Veronica Fantoni, 30enne di Milano, è appassionata fin da bambina di fantasy e fantascienza, e da poco più di sei anni gioca di ruolo. Si è fatta le ossa come master (persona che dirige e modera i giochi) sia nelle campagne casalinghe con amiche e amici che in numerose serate in associazioni, fino ad arrivare a fare la dimostratrice per le case editrici nelle principali fiere ludiche.
Veronica è una giocatrice, ed è stufa.
Stufa di sentirsi dire che il gioco di ruolo non è cosa da donne, stufa di sentire che le donne giocano solo perché fidanzate, compagne o conquiste di qualcuno, stufa di vedere il corpo delle donne utilizzato per promuovere eventi e prodotti ludici. Come se già non ce ne fossero abbastanza, di pubblicità sessiste in giro per il mondo.
Automobili. Liquori. Colle siliconiche. Questo e tanto altro è stato pubblicizzato negli anni usando il corpo delle donne: prodotti senza alcuna attinenza con il corpo, prodotti tradizionalmente associati alla maschilità e acquistati in maggioranza da uomini. Seni, fondoschiena, labbra sono messi in mostra insieme alla merce per attrarre e compiacere lo sguardo del presunto compratore medio, il cosiddetto male gaze, lo sguardo dell’uomo eterosessuale che domina il mondo dell’immagine.

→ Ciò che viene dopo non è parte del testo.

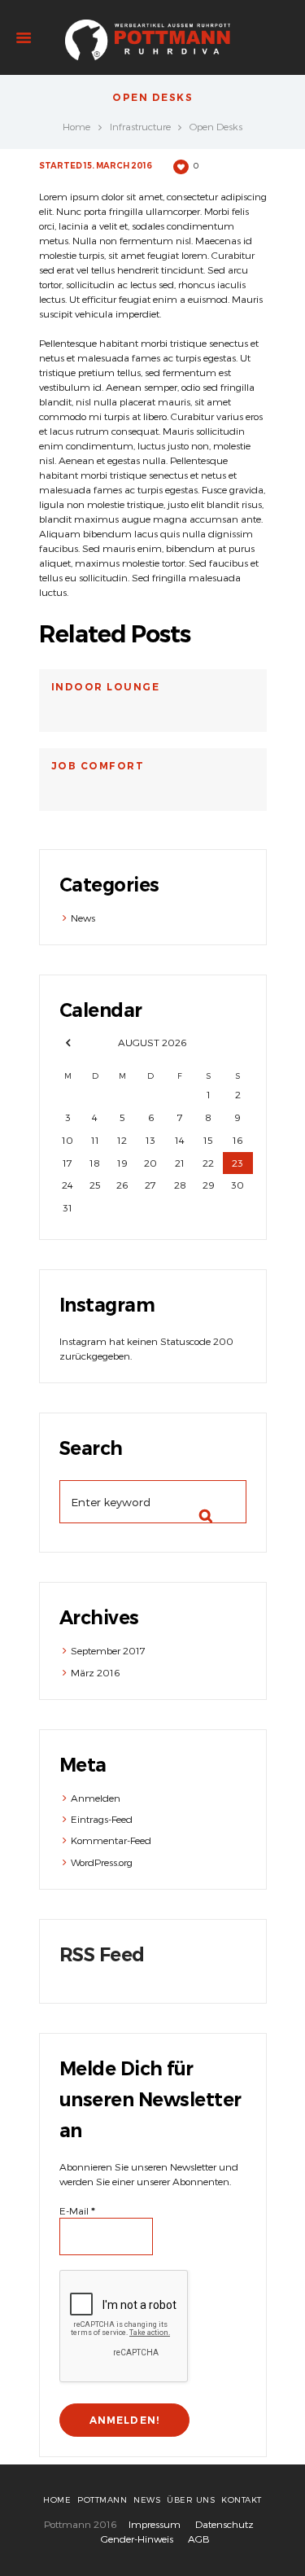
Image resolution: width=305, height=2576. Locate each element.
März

Ma il gioco di ruolo ha davvero bisogno di farsi pubblicità mediante corpi femminili in pose provocanti? È davvero questo ciò che cerca lo sguardo del giocatore medio? Secondo alcune realtà e aziende ludiche italiane sì, dato che ancora nel 2020 scelgono di chiedere alle donne di mostrare il proprio corpo per attrarre partecipanti ai loro eventi o vendere i loro prodotti.
Di recente, infatti, sono comparsi sui social alcuni post con cui si pubblicizzavano iniziative ludiche utilizzando foto di ragazze in pose provocanti o ammiccanti. Ragazze che, ci teniamo a sottolinearlo, hanno legittimamente acconsentito a questo utilizzo della propria immagine e che non giudichiamo. Ma una domanda ce la facciamo: chi ha fatto queste infelici scelte di marketing era consapevole della tossicità di questo genere di comunicazione, di quanto offensiva sia per giocatrici e giocatori?
Veronica Fantoni ha deciso di scrivere a Donne, dadi & dati, il primo gruppo di ricerca italiano su gioco di ruolo e discriminazioni inviando una foto con cui propone una protesta social contro la strumentalizzazione e il tokenism delle donne negli ambienti ludici (per “tokenism” si intende «considerare le donne al tavolo di gioco come un premio, una quota “rosa”, un vanto o una presenza da tollerare in quanto oggetto di interesse dei giocatori», come spiega l’indagine di Donne, dadi & dati scaricabile qua).
Alla campagna Player, not toy (“giocatrice, non giocattolo”) può aderire chiunque si identifichi nel genere femminile e ami il gioco da tavolo e di ruolo, pubblicando sui propri profili social una foto che la ritrae nei contesti in cui gioca mentre mostra un foglio con l’hashtag #PlayerNotToy (scaricabile ).
«Ho scelto di farmi avanti – racconta la giocatrice Veronica – perché, da giocatrice e master, sono stanca di quelle persone che giudicano me e le altre ragazze dicendo che giochiamo per farci vedere, giochiamo per fare compagnia al fidanzato, giochiamo perché siamo sfigate o troppo poco femminili; sono stanca di chi ci invita a giocare per potersi vantare di avere una donna al tavolo. Adesso basta.
Io ho avuto la fortuna di aver cominciato a giocare in un gruppo idilliaco da questo punto di vista: belle persone, dalle quali non mi sono mai sentita giudicata o messa da parte. Mi rendo conto che sono stata molto fortunata, per questo non riesco a tollerare la strumentalizzazione delle giocatrici: trovo che non dovrebbe essere una questione di fortuna. Tutte dovrebbero trovare un posto sicuro dove poter giocare in tranquillità, a prescindere da genere e competenze.
La mia iniziativa potrebbe essere solo una goccia in un oceano, ma spero che serva a sensibilizzare il nostro splendido mondo perché la mia fortuna diventi lo standard».
Anche i giocatori di genere maschile che vogliano mostrare il loro supporto possono partecipare: li sfidiamo a giocare con il double standard pubblicando sui propri profili social una foto che li ritrae all’interno dei propri contesti di gioco in una posa ammiccante simile a quella della modella con il dado, mentre mostrano un foglio con la scritta “Fallimento critico in comunicazione” (scaricabile ), e a condividerla con l’hashtag #PlayerNotToy.